Reincarnating a diverse sense of individualistic multiplicity, wherein manifold acts see their transhistorical countenances ambiently 'serialized,' as circumstances determine varying degrees of personal expedients and collective commitments, the most powerful of which are preconditioned by love eternal, of the other, an ideal, Cloud Atlas draws poetic intertemporal parallels amongst 'distinct' narratives to progressively decentralize teleological discourses without sacrificing their forward thinking critical cores, thereby generating a hardwired interdisciplinary mutlivaliant transistor.
As history comes to life.
It's as if the process of taking forms with myriad malleable landscapes and inter'connected' representational layers and populating them with breathing socio-political contents is itself materially manifested, through a vivacious, ethical engagement.

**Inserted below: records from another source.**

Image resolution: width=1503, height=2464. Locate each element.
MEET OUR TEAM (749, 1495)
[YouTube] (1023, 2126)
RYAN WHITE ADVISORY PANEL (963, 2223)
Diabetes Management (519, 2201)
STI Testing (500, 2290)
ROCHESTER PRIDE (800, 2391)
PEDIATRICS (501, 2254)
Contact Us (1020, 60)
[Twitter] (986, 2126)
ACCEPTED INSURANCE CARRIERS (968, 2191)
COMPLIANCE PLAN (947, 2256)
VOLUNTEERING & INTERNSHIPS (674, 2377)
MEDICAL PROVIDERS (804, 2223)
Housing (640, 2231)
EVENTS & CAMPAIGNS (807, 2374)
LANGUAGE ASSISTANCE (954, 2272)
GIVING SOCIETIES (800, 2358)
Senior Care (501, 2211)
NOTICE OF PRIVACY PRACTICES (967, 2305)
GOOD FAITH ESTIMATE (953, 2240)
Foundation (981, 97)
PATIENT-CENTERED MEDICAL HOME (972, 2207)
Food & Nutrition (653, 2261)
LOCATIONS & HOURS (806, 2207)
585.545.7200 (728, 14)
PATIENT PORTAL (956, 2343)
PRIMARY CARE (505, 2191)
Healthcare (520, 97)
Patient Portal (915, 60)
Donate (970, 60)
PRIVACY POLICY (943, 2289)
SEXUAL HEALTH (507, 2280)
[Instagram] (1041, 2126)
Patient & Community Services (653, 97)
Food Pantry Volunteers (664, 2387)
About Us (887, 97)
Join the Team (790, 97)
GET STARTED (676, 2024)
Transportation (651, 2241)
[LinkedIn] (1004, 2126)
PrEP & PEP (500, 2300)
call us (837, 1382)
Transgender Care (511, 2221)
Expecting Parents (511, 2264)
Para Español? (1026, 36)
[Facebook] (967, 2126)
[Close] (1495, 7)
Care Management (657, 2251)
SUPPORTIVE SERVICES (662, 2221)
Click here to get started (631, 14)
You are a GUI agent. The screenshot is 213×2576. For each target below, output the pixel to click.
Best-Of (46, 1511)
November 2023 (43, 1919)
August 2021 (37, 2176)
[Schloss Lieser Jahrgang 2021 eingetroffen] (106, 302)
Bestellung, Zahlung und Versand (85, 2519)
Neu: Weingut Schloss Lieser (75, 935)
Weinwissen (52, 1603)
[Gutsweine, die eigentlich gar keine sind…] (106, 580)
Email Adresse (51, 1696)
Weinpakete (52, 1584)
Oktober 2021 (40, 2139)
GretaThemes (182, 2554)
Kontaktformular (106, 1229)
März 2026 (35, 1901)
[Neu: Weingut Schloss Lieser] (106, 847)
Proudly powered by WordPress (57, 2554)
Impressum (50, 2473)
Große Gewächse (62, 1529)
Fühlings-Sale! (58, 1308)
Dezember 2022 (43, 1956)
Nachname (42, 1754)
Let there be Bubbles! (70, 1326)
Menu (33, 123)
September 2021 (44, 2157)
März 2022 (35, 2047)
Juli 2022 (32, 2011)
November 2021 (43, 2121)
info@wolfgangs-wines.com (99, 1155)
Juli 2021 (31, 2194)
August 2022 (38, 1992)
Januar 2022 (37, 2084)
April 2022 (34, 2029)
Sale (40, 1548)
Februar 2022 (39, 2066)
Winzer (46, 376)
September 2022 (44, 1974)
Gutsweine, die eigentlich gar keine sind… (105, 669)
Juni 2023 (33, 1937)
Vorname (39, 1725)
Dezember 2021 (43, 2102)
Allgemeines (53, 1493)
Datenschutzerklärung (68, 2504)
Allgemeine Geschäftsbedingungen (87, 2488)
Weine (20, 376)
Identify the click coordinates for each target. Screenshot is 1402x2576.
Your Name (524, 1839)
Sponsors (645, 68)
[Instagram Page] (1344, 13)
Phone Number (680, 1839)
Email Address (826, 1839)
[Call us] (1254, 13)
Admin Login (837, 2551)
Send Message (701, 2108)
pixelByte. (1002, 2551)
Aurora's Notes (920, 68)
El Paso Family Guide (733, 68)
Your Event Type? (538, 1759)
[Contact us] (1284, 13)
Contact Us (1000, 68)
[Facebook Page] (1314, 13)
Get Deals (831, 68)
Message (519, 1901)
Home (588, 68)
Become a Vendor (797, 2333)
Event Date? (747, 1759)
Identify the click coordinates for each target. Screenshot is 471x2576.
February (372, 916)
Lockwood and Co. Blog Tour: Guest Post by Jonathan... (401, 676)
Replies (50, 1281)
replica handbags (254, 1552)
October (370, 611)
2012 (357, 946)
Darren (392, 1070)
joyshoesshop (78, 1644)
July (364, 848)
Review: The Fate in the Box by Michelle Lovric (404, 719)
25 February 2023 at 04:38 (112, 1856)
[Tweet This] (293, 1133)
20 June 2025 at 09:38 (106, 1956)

It doesn't shy away from using science-fiction to situate the cannibalistic nature of shortsighted grossly counterproductive characterizations of workers as one-dimensional subservient automatons being sinisterly force fed their own collectively suicidal divisive tropes in the present, from suggesting that aesthetic realms beyond our current epistemological methods of comprehension can be artistically realized (through music), from attaching an everlasting quality to the bucolic/urban dialectic, from elevating humanistic strategies for combatting the pervasive influence of unfettered capital, or intimating the ways in which capital can profit from events which never had to take place.
At the same time, it's not that serious.
Didn't like the whole inevitability dimension, but still, there's enough diegetic material here to create/continue the development of its own subgenre and it reminded me of Alejandro González Iñárritu's Babel, Darren Aronofsky's The Fountain, and Jeanette Winterson's Sexing the Cherry.
And Keith David's characters have great responses to the role he played in Crash(2004).